Lecture on UML Static and Object Interaction Diagrams

Learning Outcomes:
Unified Modeling Language (UML)
- the two primary diagrams: **static** (Class diagrams) and **object interaction** (Sequence diagrams).
- These tools are essential for visualizing, specifying, constructing, and documenting the artifacts of software systems.
## 1. Static (Class) Diagrams
### 1.1 Introduction - Class diagrams are the most common diagrams used in UML. - They show the static structure of the system, emphasizing classes, attributes, operations, and relationships.
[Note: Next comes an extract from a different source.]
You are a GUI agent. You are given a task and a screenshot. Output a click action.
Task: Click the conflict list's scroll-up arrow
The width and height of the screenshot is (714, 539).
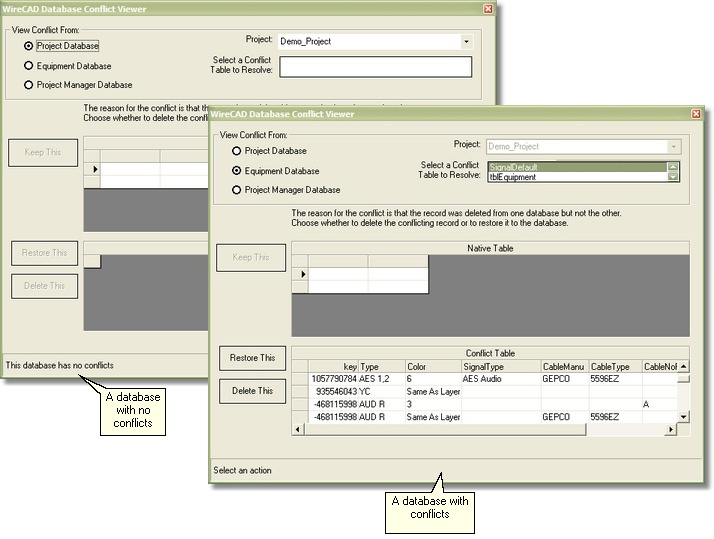pyautogui.click(x=674, y=165)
### 1.2 Components of a Class Diagram 1. **Class**: Represented by a rectangle, divided into three parts: - Class name - Attributes - Operations (methods) 2. **Relationships**: Represented using different types of lines. - **Association**: A plain line. - **Aggregation**: A diamond line pointing to the whole. - **Composition**: A filled diamond line pointing to the whole. - **Inheritance**: A line with a triangle arrow pointing to the base class. ### 1.3 Exercise: Sketch a Class Diagram
**Scenario**: Model a simple library system.
1. **Book**: - Attributes: title, author, ISBN. - Operations: checkout(), returnBook(). 2. **Member**: - Attributes: name, memberID. - Operations: borrowBook(), returnBook(). 3. A **Member** can borrow multiple **Books**, but a **Book** can be borrowed by one **Member** at a time.
**Task**: Draw the class diagram based on the above description.
> [Expect students to draft a sketch. Discuss different versions and fine-tune the class relationships.]
## 2. Object Interaction (Sequence) Diagrams
### 2.1 Introduction - Sequence diagrams display the dynamic interactions between objects. - They emphasize the sequence of messages exchanged between objects over time.
### 2.2 Components of a Sequence Diagram 1. **Object**: Represented by a rectangle at the top. 2. **Activation Bar**: Thin rectangles that show an object's period of activity. 3. **Messages**: Horizontal arrows representing communication between objects. 4. **Return Message**: Dashed horizontal arrows indicating the return of a message. 5. **Lifeline**: Dashed vertical line representing the object's existence.
### 2.3 Exercise: Sketch a Sequence Diagram
**Scenario**: Depict how a `Member` borrows a `Book` from a `Library`.
1. The `Member` requests a `Book`. 2. The `Library` checks if the `Book` is available. 3. If available, the `Library` processes the borrowing. 4. The `Book` is marked as borrowed, and the `Library` sends a confirmation to the `Member`.
**Task**: Draw the sequence diagram based on the above interactions.
> [Expect students to draft a sketch. Discuss different sequence representations and the order of messages.]
## Closing Thoughts
UML diagrams are powerful tools to represent complex systems. Mastering them will help you design, communicate, and understand software projects more effectively.
For your homework, please model a new system of your choice using both a static class diagram and an object interaction sequence diagram.